To open any Kelly Corrigan book is to think, “If we two could meet, we would definitely be friends.” Although she and I had never actually laid eyes on each other until last week, I’ve had to keep reminding myself of that. More powerful than the truth is the feeling I’ve known her for years, ever since all our kids were young; or, rather, ever since I read The Middle Place.
My guess is that if you’re already a Kelly fan, you know exactly what I’m talking about. If you’re not, no worries, you can start right here. Reading her heartfelt, self-deprecating, generous memoirs, one can’t help but feel both seen and validated, welcomed into what appears to be a charmed inner circle — a safe place in which female friendships are treasured, the ups and downs of marriage and family life are survived with good humor if not always grace, and the messy, unfathomable rewards and challenges of motherhood are honestly, often hilariously, chronicled and given their due.
But this circle is also a place where awful things happen, where decent people screw up, where teenagers behave badly, and where dearly beloved ones die too soon. Because of course there is no such thing as a charmed life, only charmed moments – fleeting, precious moments that are all too often missed while our flighty, petty, over-burdened minds are occupied elsewhere. And Kelly Corrigan’s subject isn’t some made-up, idealized life but her own imperfect real one, with all its pain and beauty, heartache and redemption, loss and love, hairballs and eggshells and toenail clippings, tender deathbed confessions and unexpected epiphanies. She writes, to quote mindfulness teacher Jon Kabat-Zinn, about “the whole human catastrophe.” And in the process, she assures us that our own catastrophe is worthy of notice, embrace, and celebration.
Tell Me More made me laugh out loud in public and it made me cry unexpected, gulpy tears, in equal measure. To call it a self-help book would be to give it short shrift as the tender, often eloquent work of story-telling, personal exploration, and universal discovery it actually is. And yet, help it most certainly does. In the days since I first read it, I’ve found myself putting just about all of these twelve familiar phrases into practice in a whole new way: intentionally, lovingly, gratefully.

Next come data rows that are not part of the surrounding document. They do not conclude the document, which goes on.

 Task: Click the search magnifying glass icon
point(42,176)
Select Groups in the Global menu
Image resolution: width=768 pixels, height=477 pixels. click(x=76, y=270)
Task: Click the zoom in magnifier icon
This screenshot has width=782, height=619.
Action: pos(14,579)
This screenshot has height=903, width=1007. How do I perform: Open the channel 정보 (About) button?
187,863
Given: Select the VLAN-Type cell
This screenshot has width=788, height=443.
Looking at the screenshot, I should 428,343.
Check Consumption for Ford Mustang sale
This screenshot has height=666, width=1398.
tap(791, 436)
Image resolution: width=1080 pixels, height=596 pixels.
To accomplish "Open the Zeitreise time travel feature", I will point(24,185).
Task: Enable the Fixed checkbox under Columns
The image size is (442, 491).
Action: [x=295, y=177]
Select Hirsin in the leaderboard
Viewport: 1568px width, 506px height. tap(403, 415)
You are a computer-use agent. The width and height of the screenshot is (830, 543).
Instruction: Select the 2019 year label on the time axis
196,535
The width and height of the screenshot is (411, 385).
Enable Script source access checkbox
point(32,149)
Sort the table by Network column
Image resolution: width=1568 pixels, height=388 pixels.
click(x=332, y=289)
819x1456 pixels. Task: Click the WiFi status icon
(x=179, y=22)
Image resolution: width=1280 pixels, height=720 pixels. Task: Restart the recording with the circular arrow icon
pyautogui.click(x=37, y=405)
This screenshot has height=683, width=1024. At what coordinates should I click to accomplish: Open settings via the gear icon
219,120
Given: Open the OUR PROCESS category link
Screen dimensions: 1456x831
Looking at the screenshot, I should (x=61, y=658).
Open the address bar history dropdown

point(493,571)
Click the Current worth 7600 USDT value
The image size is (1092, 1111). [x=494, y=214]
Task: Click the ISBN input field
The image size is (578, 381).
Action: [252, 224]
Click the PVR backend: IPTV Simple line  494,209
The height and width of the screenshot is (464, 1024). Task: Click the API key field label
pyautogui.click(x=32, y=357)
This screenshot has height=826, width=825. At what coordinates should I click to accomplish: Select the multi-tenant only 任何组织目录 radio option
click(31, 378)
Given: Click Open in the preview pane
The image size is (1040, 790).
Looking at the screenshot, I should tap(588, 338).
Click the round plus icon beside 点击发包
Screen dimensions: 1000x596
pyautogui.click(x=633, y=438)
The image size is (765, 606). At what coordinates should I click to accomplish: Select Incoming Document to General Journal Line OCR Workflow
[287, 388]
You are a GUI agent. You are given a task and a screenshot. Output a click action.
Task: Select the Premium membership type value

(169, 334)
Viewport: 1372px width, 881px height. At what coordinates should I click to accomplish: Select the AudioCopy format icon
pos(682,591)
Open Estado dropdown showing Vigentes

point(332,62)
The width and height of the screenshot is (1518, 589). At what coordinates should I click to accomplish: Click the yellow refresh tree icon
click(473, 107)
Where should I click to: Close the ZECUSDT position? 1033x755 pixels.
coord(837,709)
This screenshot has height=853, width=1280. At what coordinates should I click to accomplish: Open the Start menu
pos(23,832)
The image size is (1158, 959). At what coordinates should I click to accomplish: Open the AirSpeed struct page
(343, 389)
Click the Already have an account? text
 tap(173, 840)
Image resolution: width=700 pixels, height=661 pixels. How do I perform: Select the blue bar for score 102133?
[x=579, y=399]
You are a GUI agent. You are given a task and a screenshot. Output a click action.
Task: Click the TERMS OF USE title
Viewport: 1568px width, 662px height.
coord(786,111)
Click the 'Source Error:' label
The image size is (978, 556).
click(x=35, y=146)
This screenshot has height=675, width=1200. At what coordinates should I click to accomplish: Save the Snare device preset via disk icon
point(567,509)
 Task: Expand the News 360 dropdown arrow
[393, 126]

What are the hardest things we have to say to each other? How can we be open-hearted listeners? How can we find the right words to convey all that we feel and all that we know and all that we wonder about and all that we can never hope to understand? How do we talk about fear and regret? How do we summon the sentence that might open a heart, or ease a conscience, or erase a doubt? These are the questions at the heart of Tell Me More, a wise and deeply practical – even useful – memoir/manual for all of us who simply want to do a better job at being our better selves.
When I first heard there was a new Kelly Corrigan book coming out this winter, I went straight to my laptop to Google her tour schedule. While some might dream of a January escape involving drinks at sunset on a beach somewhere, my own antidote to the winter doldrums came together as soon as I saw that Kelly was going to read at Parnassus, my friend Ann Patchett’s bookstore in Nashville.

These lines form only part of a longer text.